Une phrase que j’ai entendu un jour lors d’une prédication a complètement renversé mon ordre de pensée et ouvert mon esprit sur le vrai potentiel du pardon. « Le pardon est l’acte le plus égoïste que l’on peut commettre, car il a le pouvoir de libérer complètement notre seule personne du mal que l’Autre nous a fait, tout en laissant ce dernier face à sa propre culpabilité ».

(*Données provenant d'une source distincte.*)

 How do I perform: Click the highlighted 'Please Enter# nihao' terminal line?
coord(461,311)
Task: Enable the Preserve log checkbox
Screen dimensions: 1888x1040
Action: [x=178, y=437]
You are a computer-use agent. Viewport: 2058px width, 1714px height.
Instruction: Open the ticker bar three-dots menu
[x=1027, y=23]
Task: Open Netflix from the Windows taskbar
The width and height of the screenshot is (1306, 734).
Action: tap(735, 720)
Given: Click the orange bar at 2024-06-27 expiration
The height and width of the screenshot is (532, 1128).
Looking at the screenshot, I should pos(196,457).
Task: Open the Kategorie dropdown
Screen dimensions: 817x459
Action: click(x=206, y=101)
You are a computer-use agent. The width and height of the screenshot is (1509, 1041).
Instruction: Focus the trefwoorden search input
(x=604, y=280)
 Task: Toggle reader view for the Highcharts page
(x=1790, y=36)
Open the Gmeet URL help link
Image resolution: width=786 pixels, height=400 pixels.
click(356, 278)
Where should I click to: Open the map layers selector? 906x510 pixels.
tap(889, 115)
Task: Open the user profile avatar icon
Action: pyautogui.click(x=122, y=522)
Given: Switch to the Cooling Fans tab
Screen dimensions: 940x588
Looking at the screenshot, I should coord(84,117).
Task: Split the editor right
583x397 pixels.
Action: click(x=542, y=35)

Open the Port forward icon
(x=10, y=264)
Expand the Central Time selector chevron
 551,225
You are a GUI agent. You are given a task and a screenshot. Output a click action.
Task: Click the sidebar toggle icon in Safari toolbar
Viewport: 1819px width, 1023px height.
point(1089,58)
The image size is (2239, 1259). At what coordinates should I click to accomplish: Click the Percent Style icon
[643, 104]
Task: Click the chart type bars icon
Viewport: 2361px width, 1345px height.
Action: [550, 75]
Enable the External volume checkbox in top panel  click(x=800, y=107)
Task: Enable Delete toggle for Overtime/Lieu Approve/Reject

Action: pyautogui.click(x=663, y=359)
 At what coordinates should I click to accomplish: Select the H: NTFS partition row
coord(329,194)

J’ai trouvé ça extrêmement puissant ! Pour s’en rendre compte il faut se rappeler ce qu’est un conflit. L’étymologie nous aide, car un conflit se traduirait par « le fait de lutter ensemble ». Ensemble ! A y penser cela paraît invraisemblable. Alors que l’origine d’un conflit c’est la cassure qui va faire de deux personnes des ennemis se retournant l’une contre l’autre, et même dans de nombreux cas se séparant affectivement ou diplomatiquement, on apprend ici qu’en fin de compte la première chose que cette cassure crée c’est un objet en commun, une progéniture non désirée mais bel et bien présente : le conflit lui-même. C’est-à-dire, qu’aussi longtemps qu’un conflit puisse durer, les deux personnes qu’il oppose vont se lier, s’attacher, voire parfois aimer à se détester. Une fois cette notion clarifiée, je pouvais comprendre plus facilement en quoi le pardon est un privilège exclusif : il me permet, de préserver ma paix et mon bien être en refusant unilatéralement à l’autre son droit de conflit, son invitation à lutter ensemble.
Aujourd’hui, j’imagine le nombre de fois dans ma vie où j’aurais pu utiliser ce pouvoir. Je pense au temps que j’aurais gagné, aux prises de têtes que j’aurais pu m’épargner —en fin de compte tout ça n’est pas si égoïste car l’autre se rendrait bien compte à un moment de ce qu’il à aussi à gagner, de mon ancienne vie de couple qui, même si pas sauvée, aurait au moins pu être ménagée et interrompue avec plus de douceur.
Dans les évangiles on peut lire la réponse de Jésus à Pierre lui demandant combien de fois il devrait pardonner à celui qui lui ferait du mal : « tu lui pardonneras 70 fois 7 fois ». Remise dans son contexte, sa réponse évoque en fait l’infinité du pouvoir du pardon une fois que notre esprit s’ouvre à lui, et non un lourd et presque inhumain fardeau imposé par Dieu aux humains. En effet, le pardon est un gain, un don surpuissant qui nous permet de nous défaire des chaînes de la peine et de la rancœur, tout en créant chez l’autre une possibilité, pour lui aussi, de se sortir du piège mêlé de culpabilité et d’orgueil qui se refermerait petit à petit sur lui sans jamais défaire son étreinte. A partir du moment où on le comprend, on entre alors dans une réalité tout autre, où la paix se cultive et se récolte à portée de main, comme un jeu d’enfant.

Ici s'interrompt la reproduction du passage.